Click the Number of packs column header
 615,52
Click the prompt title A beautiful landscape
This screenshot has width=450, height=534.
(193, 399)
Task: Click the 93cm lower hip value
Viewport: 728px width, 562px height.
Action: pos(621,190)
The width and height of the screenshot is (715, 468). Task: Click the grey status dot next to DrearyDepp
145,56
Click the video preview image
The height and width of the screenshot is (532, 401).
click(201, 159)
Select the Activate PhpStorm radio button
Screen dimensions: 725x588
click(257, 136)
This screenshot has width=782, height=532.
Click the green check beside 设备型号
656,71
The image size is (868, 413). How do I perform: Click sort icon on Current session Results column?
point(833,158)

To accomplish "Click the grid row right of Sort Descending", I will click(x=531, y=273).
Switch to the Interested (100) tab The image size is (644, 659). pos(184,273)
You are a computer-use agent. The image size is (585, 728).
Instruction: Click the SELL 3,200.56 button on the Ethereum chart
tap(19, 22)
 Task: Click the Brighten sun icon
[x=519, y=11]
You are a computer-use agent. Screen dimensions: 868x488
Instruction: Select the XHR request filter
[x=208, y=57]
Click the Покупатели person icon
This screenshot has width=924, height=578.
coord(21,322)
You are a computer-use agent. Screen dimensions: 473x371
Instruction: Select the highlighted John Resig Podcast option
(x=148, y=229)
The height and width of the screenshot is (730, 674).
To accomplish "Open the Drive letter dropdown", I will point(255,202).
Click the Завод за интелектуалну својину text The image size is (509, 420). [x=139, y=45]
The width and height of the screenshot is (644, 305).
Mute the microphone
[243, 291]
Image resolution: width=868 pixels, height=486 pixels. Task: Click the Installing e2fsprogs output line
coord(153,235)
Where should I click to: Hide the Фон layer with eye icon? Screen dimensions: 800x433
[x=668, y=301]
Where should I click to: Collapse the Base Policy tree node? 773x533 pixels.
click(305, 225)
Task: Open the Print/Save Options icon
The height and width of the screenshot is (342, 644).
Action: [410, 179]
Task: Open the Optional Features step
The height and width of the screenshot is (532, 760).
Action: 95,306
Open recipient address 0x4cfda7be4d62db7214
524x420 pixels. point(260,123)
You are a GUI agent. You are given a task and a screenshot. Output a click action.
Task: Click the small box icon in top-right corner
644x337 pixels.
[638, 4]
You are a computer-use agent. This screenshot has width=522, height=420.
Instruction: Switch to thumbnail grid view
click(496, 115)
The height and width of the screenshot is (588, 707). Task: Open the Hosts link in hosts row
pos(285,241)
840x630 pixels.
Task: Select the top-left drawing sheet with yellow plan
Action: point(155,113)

## WHAT YOU NEED TO DO
The answer is the run of lines above from the line containing "This screenshot has width=782, height=532." through the line containing "You are a computer-use agent. The", copied exactly and alone.

## OUTPUT OF THE EXERCISE
This screenshot has width=782, height=532.
Click the green check beside 设备型号
656,71
The image size is (868, 413). How do I perform: Click sort icon on Current session Results column?
point(833,158)

To accomplish "Click the grid row right of Sort Descending", I will click(x=531, y=273).
Switch to the Interested (100) tab The image size is (644, 659). pos(184,273)
You are a computer-use agent. The image size is (585, 728).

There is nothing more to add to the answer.